Tackle complex designs and misbehaving data.
You’ve worked hard to design your study well. Now make the most of it.
PERMANOVA+ gives you all the advantages of classical linear models, but leaves the assumptions behind.
PERMANOVA+ is an add-on package for PRIMER v7 that extends resemblance-based methods to allow the analysis of multivariate (or univariate) data in response to multi-factorial sampling designs, complex experiments and/or gradients. The data cloud is modelled directly in the space of the chosen resemblance measure, retaining fundamental flexibility. Formal inferences are achieved through accurate construction of relevant test-statistics and sophisticated permutational algorithms, making it distribution-free. All you have to do is know your design; PERMANOVA+ does all of the hard stuff for you.
PERMANOVA partitions variation in multivariate dissimilarity spaces to test hypotheses for complex designs – including fixed or random factors, interactions, and hierarchical (nested) structures and/or covariates.
Model multivariate data in response to environmental (or other) continuous variables with distance-based redundancy analysis (dbRDA). Use information criteria and sequential conditional permutation tests to explore relationships, perform model selection and achieve parsimony.
Classification & Prediction
Perform resemblance-based discriminant analysis via canonical analysis of principal coordinates (CAP), with cross-validation. Allocate new samples to existing groups, or predict positions of new samples along continuous gradients.
The forefront of analysis for complex designs
- Multi-factorial ANOVA, ANCOVA designs or multiple regression models for multi-response data.
- Base your analysis on a resemblance measure, or choose Euclidean distance to obtain classical results.
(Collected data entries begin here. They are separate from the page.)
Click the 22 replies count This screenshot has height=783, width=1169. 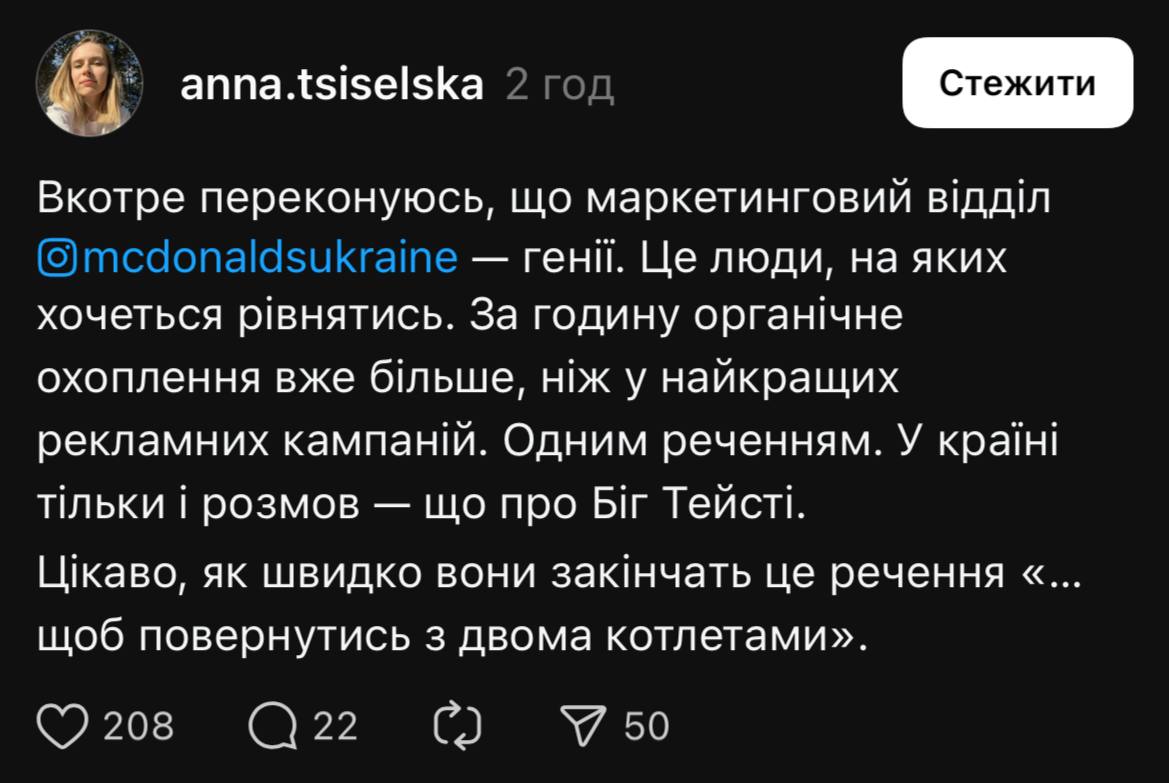(336, 726)
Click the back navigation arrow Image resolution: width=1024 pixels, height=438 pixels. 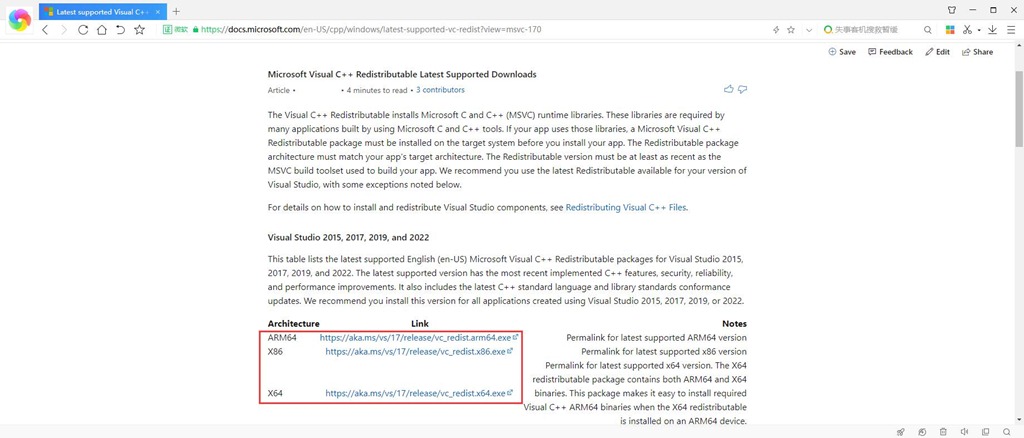45,30
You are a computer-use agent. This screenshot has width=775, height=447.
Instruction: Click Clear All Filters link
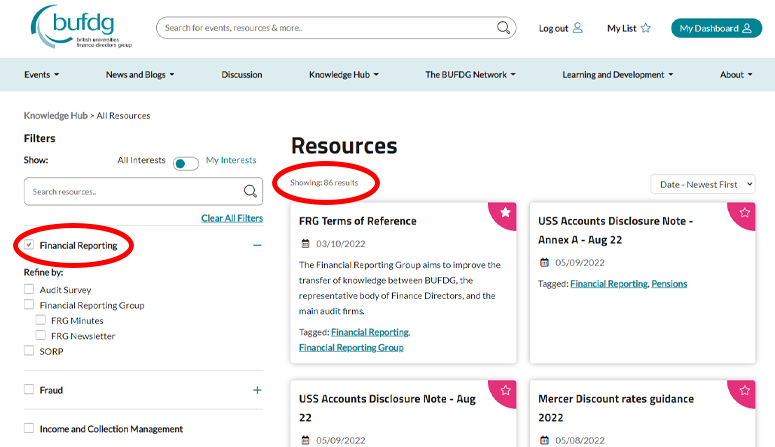pos(232,218)
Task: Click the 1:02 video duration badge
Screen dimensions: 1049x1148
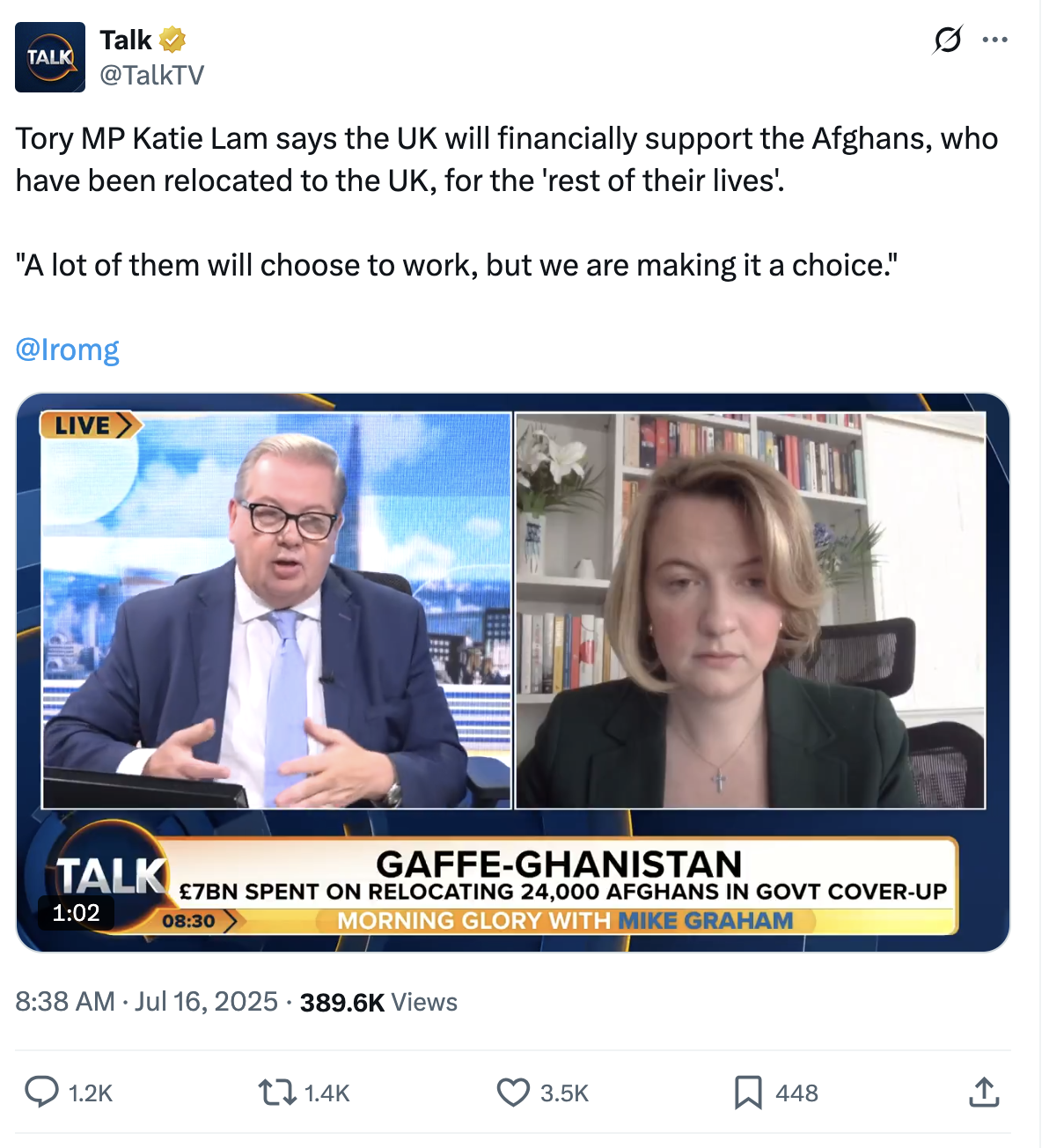Action: (x=76, y=912)
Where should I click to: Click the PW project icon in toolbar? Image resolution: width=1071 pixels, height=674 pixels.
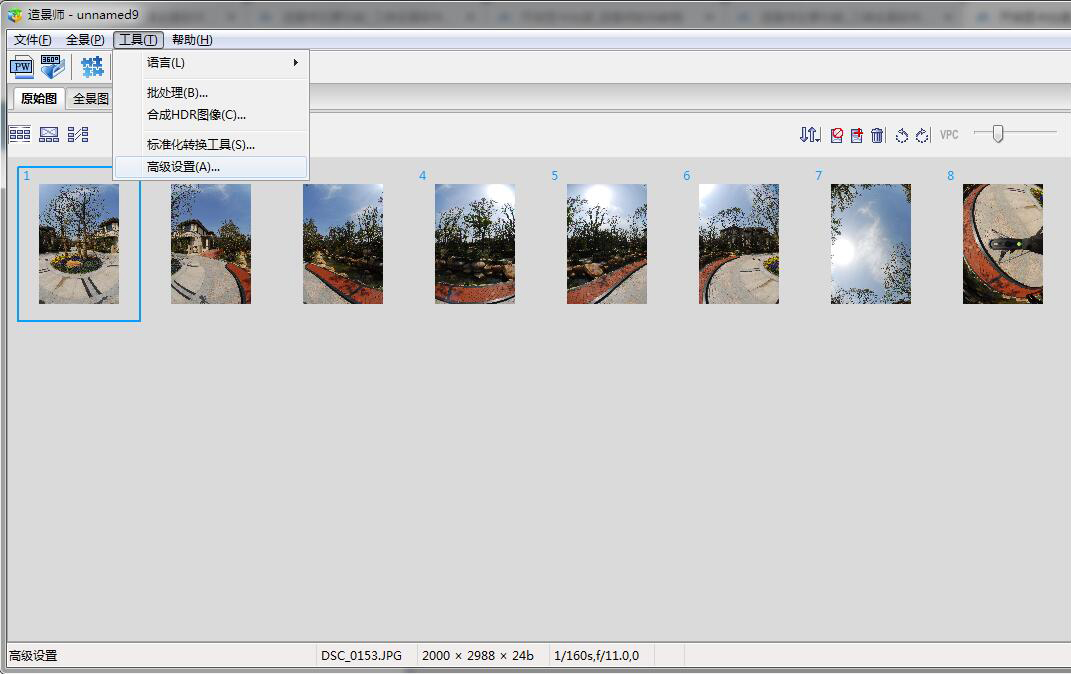[x=21, y=67]
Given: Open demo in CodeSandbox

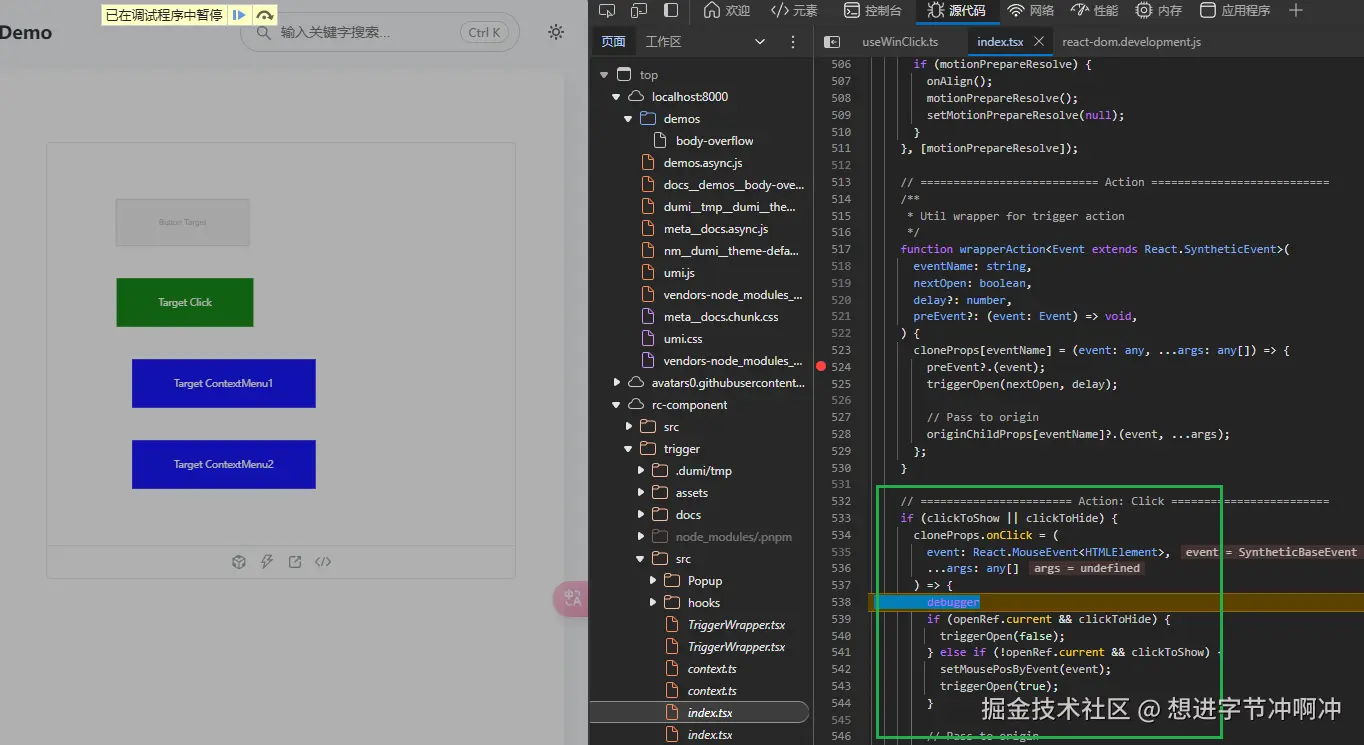Looking at the screenshot, I should point(239,562).
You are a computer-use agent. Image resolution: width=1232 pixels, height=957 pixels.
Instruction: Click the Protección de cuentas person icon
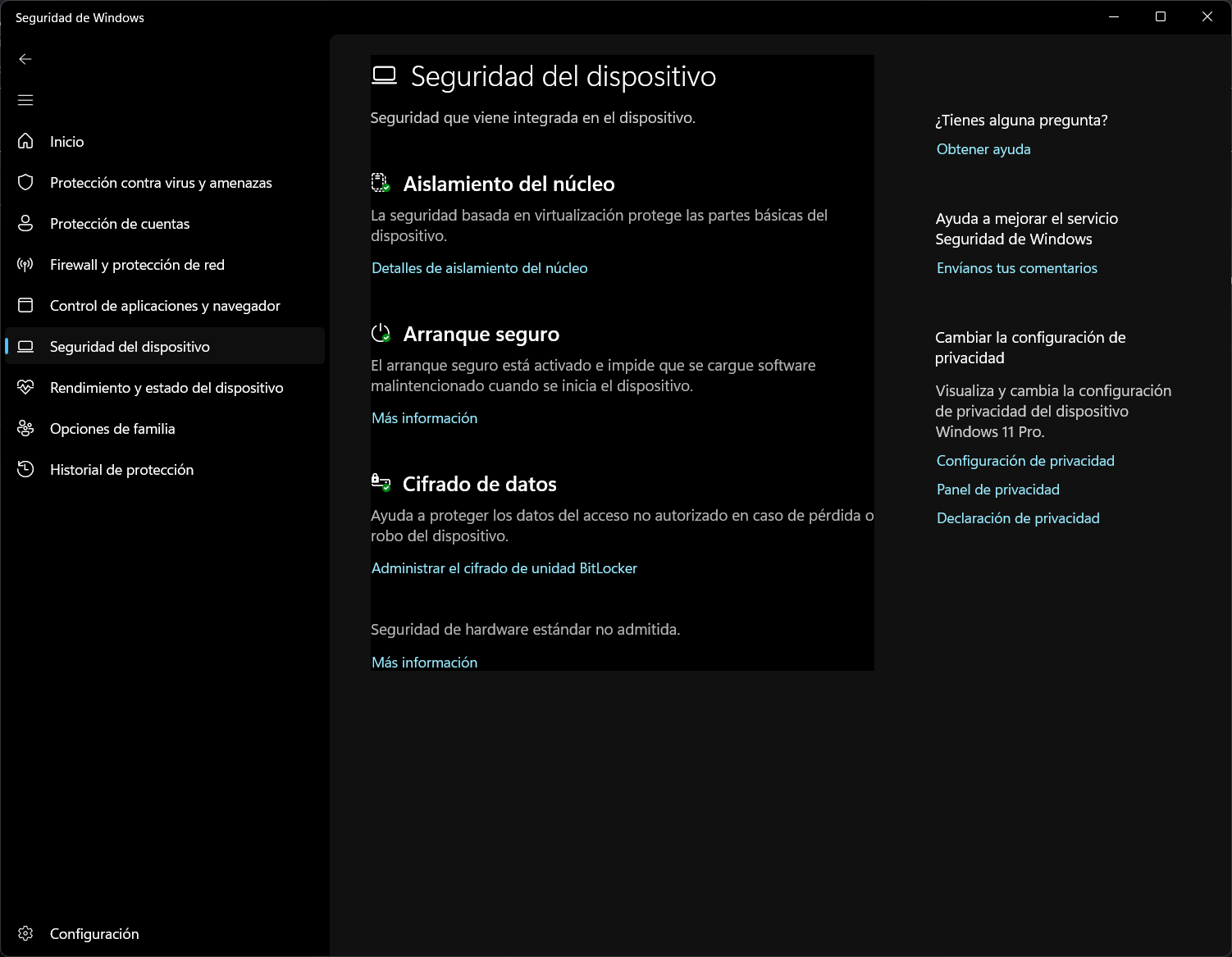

- Test-statistics are calculated using scrupulous attention to the details of your design and logic.
- All p-values obtained by advanced permutation techniques for powerful, rigorous, distribution-free results you can trust.
- Seamless integration within the PRIMER v7 Windows environment.
- Sophisticated methods for multivariate analysis right alongside all of the data-handling and visualisation tools in PRIMER that you already love.
Don’t let all those factors and dimensions get you down. Put PERMANOVA to work.
Achieve a comprehensive and careful analysis of your multivariate data, with all the trimmings.
- Direct partitioning of multivariate data, based on a resemblance matrix of choice.
- Multi-factorial designs, interactions, fixed or random factors, nested or crossed, asymmetrical.
- Automatically identifies all terms implicit in a given design, with the ability to pool or remove terms.
- Test-statistics constructed based on expectations of mean squares (EMS).
- Permutation algorithms allow multi-level designs and account for other terms in the model.
- Pairwise comparisons and user-specified contrasts.
Estimation of effect sizes / variance components.
- Distances among centroids reveal salient patterns in factorial structures.
- Unbalanced or unreplicated designs (split plots, randomized blocks, etc.); choose the Type of SS.
Test the homogeneity of within-group multivariate dispersions on the basis of any resemblance measure.
The perfect complement to PERMANOVA, PERMDISP focuses on variability – how “spread out” the points are – in different groups.
Excellent for studies of ecological beta diversity in natural systems or studies of genetic variation.
DISTLM / dbRDA
Find out how much variation in the multivariate data cloud is explained by one or more explanatory variables.
Dissimilarity-based multivariate multiple regression analysis is complete here with:
- Marginal and sequential permutation tests of individual regressors;
- Variable selection using forward, backward, step-wise or “best” methods;
- Multivariate analogues to information criteria (AIC, AICc, BIC, adjusted R2) for model comparisons;
- Analyse sets of variables in groups or individually;
- Visualise fitted values with dissimilarity-based redundancy analysis (dbRDA) ordination.
Perform discriminant analysis in the space of a chosen resemblance measure using canonical analysis of principal coordinates (CAP).
Leave-one-out cross-validation gives a statistical measure of the distinctiveness of a priori groups.
Allocate new samples to existing groups, or predict the positions of new samples along continuous gradients.
Excellent for environmental monitoring programs, morphological analyses of characters, or validation of clustering outcomes with new data.
Explore inter-relationships between two sets of variables in Euclidean space or via a dissimilarity measure using a canonical correlation approach.